Extracted text
Have you checked to verify that the if condition is being entered? Add an echo "all ok" or something.

I've never had much luck using a comparison test "==" on $_GET or $_POST but the identity test "===" seems to work well. On a side note, you might want to validate the $_GET or $_POST var before using it directly in your sql. As it is now, someone could use sql injection.


----------



## twmprys (Jun 4, 2009)

Thanks for your advice.

I'm not too concerned at the moment about injection because the page is password protected for an individual user.

I've tried echoing something after the 'if' statement and it works fine. I just can't understand why it's not reloading the page - I have to manually reload the page to get the deletion to register.


----------



## nj2b (Sep 9, 2006)

Have you checked to see if your query is successful? $result = mysql_query($query) or die(mysql_error()); Another thing you might try is viewing the page source after you send the get request. If something is failing, you may get any error(s) that way. If it's making it to the header function, the script *may* be sending out garbage that prevents header() it from working. When you echoed something, did you get the can't send headers error?

Supplied records
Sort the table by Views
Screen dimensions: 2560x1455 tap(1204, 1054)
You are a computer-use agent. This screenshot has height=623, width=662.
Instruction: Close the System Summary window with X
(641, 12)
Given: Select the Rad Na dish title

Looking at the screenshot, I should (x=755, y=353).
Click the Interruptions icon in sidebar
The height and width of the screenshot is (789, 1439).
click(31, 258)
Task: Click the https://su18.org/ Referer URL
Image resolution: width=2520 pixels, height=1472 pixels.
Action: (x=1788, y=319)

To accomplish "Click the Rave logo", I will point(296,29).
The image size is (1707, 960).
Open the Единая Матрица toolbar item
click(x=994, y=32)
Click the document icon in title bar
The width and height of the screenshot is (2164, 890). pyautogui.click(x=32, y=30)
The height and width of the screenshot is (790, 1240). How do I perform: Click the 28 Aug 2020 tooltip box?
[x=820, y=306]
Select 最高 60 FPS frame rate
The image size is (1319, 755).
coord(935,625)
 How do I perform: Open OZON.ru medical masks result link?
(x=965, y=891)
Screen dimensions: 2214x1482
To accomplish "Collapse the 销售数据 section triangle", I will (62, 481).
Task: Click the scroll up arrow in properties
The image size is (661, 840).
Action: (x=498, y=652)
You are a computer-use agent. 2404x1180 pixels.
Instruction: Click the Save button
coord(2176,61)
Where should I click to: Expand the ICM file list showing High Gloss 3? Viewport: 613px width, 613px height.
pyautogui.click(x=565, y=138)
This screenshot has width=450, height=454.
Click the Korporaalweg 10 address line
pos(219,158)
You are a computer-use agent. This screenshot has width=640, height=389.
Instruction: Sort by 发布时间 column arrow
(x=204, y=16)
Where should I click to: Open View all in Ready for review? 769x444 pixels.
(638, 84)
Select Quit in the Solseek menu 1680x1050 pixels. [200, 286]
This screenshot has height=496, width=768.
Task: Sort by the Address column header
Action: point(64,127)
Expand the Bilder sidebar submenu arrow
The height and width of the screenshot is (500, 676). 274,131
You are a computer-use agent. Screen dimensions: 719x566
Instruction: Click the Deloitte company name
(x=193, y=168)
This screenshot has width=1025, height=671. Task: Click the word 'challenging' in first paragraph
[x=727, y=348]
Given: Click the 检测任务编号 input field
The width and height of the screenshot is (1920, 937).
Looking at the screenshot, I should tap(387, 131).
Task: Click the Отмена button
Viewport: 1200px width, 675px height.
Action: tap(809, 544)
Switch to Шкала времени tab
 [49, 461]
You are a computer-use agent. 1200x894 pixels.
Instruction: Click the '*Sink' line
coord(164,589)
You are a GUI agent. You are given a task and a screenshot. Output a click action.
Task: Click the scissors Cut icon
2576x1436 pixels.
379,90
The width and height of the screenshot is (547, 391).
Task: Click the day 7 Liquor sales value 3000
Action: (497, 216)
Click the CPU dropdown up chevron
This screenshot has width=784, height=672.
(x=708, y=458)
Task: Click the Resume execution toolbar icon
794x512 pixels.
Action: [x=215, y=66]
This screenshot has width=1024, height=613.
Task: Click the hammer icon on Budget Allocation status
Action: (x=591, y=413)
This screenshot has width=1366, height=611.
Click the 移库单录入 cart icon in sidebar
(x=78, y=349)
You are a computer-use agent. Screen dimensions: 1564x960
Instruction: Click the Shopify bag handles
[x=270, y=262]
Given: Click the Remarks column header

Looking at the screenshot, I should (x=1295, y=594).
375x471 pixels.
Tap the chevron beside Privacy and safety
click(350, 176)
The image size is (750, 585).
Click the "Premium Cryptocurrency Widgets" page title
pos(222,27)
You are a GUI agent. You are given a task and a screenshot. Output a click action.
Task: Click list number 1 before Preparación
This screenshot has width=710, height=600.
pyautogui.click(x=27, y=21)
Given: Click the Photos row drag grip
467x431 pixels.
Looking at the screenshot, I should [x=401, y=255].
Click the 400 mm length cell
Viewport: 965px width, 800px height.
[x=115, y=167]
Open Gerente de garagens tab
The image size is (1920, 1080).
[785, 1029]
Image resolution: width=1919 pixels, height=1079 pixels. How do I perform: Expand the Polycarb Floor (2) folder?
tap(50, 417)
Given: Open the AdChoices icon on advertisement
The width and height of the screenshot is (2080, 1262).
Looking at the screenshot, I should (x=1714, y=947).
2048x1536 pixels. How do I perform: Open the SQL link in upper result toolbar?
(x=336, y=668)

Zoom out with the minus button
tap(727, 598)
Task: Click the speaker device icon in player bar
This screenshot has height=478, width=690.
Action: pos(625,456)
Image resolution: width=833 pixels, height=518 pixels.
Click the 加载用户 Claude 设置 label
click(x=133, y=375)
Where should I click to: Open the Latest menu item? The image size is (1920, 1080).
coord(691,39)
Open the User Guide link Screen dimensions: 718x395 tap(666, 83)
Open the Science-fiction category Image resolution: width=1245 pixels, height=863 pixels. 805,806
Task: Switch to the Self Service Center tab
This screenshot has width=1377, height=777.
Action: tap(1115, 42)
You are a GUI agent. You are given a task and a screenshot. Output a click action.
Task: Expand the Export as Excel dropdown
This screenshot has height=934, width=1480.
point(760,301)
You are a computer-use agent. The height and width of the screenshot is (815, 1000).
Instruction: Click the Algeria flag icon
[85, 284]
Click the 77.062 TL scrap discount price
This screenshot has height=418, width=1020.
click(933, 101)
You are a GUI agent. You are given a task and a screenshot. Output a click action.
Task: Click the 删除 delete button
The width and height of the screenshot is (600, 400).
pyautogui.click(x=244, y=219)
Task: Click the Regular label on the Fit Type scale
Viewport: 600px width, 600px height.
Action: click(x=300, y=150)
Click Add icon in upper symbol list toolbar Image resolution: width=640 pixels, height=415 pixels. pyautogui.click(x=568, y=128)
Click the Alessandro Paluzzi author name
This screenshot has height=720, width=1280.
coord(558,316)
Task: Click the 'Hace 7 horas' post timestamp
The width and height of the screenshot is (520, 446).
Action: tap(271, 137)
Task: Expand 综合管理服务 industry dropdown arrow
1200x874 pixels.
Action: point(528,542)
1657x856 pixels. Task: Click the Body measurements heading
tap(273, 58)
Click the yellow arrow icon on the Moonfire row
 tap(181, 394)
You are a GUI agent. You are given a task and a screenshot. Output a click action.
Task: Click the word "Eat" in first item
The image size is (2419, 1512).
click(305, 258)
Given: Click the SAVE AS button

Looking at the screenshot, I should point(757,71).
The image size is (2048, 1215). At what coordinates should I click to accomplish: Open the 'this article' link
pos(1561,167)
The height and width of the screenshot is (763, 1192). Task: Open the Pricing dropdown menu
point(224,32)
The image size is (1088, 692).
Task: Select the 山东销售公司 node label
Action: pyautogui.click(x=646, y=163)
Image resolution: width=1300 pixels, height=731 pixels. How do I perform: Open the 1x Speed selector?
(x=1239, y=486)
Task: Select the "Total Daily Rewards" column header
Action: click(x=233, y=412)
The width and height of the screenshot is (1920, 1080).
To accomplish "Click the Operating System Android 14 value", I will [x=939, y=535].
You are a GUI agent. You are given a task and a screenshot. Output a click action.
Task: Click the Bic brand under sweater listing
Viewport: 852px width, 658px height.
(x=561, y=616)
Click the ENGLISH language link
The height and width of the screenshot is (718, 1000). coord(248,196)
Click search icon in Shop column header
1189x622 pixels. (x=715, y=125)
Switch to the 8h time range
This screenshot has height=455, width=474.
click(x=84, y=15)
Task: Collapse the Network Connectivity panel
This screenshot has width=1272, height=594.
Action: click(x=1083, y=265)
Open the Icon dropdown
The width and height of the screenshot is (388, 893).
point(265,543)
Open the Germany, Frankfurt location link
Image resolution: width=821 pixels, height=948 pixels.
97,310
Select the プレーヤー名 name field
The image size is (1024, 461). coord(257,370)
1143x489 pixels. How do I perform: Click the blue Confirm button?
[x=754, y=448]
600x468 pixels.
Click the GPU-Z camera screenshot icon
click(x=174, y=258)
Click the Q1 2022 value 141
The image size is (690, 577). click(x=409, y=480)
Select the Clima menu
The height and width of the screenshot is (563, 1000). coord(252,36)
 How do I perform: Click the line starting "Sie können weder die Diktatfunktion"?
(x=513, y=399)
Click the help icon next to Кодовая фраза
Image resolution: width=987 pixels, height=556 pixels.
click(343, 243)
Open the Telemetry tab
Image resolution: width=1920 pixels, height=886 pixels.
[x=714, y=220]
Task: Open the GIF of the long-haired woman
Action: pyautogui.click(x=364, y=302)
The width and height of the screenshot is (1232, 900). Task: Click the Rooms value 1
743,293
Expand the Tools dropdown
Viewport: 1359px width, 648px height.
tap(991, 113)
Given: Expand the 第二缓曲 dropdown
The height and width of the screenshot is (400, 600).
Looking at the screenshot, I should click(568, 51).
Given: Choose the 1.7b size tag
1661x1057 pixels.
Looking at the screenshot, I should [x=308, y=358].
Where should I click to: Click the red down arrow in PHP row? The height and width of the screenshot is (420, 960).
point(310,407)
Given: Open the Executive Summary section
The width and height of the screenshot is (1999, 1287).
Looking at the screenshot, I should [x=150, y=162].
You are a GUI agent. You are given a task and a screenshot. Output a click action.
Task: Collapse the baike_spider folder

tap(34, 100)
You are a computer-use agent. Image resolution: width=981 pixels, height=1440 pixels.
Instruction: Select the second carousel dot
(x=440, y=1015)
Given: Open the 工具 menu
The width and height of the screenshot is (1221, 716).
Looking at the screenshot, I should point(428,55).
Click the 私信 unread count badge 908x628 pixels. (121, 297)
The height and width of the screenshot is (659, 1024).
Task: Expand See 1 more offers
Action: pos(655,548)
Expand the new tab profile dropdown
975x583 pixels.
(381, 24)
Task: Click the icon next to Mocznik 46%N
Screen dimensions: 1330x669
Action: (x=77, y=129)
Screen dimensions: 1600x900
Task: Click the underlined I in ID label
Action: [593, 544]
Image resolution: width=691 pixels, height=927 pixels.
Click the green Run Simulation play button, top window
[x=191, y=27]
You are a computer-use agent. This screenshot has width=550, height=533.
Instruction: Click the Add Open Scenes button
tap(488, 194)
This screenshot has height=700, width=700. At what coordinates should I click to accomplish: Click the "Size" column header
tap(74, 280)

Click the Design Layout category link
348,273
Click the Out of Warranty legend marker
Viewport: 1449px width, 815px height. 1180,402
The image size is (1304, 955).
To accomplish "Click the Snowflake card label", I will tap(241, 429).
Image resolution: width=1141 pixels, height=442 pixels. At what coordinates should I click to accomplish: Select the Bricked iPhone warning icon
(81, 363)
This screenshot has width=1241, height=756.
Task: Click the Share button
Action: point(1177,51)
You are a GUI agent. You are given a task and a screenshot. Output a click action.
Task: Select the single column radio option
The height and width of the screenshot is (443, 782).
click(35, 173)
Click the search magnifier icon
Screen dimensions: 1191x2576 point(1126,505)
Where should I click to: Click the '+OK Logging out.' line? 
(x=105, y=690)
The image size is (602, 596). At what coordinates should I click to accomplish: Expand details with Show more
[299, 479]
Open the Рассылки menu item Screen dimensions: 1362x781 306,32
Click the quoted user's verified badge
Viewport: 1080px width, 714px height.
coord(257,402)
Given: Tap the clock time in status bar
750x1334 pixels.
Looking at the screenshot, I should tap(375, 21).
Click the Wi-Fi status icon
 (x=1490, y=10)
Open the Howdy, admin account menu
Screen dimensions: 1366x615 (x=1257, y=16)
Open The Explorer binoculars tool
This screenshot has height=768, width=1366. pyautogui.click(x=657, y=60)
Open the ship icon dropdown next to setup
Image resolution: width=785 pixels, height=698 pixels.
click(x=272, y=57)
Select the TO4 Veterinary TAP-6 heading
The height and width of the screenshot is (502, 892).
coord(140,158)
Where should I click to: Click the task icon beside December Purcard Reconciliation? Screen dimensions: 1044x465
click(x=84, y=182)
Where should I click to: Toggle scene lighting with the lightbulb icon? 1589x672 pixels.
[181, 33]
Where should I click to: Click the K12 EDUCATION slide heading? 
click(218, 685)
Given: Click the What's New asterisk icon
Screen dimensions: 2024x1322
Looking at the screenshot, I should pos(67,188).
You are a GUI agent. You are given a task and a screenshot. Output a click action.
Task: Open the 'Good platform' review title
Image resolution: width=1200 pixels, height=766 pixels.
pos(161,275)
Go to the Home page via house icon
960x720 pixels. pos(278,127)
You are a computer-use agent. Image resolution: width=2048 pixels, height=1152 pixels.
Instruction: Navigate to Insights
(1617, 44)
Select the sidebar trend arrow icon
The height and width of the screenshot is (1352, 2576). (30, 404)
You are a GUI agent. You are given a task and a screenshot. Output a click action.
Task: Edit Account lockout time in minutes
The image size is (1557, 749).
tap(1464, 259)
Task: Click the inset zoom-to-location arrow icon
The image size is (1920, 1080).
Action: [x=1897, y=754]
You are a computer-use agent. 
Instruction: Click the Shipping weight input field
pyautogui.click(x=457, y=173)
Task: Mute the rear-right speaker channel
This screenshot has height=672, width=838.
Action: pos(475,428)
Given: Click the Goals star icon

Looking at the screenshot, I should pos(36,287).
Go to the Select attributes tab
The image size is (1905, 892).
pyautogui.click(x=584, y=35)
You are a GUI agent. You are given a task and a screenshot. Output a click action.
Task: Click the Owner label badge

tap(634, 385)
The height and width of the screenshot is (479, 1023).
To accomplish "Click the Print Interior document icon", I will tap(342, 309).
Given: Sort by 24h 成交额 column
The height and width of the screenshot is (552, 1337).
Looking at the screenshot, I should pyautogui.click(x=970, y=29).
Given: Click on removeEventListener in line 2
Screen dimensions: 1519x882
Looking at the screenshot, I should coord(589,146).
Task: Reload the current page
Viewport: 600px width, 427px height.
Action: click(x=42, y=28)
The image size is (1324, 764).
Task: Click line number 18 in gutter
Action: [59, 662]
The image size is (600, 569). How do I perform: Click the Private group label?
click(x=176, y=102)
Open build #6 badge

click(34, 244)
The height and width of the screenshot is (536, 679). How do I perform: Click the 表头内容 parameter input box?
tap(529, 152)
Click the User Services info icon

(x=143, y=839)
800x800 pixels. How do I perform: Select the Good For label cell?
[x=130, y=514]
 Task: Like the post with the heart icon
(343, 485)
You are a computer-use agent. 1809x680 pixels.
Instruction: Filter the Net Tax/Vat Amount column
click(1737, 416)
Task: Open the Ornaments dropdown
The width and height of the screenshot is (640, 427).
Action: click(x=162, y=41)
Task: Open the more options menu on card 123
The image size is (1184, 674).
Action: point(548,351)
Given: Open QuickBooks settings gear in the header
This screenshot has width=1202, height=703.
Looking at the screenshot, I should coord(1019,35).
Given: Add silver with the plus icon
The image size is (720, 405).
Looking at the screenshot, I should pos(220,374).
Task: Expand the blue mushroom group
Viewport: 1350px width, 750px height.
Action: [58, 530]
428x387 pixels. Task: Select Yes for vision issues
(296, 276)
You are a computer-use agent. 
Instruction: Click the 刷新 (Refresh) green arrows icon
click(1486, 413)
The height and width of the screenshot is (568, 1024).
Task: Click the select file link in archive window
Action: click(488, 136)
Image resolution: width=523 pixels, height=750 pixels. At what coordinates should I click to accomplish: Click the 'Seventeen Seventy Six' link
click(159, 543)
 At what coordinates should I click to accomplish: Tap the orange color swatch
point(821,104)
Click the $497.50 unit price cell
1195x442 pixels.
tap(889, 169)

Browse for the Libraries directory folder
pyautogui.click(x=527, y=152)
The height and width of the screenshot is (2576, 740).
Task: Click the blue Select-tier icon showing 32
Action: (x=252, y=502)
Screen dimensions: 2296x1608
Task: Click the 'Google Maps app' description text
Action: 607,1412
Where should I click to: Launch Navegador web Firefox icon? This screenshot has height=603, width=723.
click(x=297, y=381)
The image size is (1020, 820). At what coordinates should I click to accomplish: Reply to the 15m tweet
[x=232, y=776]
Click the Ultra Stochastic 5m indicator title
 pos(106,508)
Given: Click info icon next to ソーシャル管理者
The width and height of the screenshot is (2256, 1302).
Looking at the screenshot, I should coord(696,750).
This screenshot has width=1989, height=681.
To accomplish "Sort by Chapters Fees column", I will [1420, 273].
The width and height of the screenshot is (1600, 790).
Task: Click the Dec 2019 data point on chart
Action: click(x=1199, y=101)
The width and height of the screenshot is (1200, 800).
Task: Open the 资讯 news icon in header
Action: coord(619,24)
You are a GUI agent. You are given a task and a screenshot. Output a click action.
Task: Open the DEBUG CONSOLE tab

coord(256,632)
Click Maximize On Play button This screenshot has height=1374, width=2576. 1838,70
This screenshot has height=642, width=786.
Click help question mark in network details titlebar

Exercise instructions
(a) From the PHP forum thread, reproduce the passage starting at "Thanks for your" and ending at "(Sep 9, 2006)".
(b) In the PHP forum thread, which test does the first reply say seems to work well on $_GET or $_POST?

Task results
(a)
Thanks for your advice.

I'm not too concerned at the moment about injection because the page is password protected for an individual user.

I've tried echoing something after the 'if' statement and it works fine. I just can't understand why it's not reloading the page - I have to manually reload the page to get the deletion to register.


----------



## nj2b (Sep 9, 2006)

(b) The identity test "===".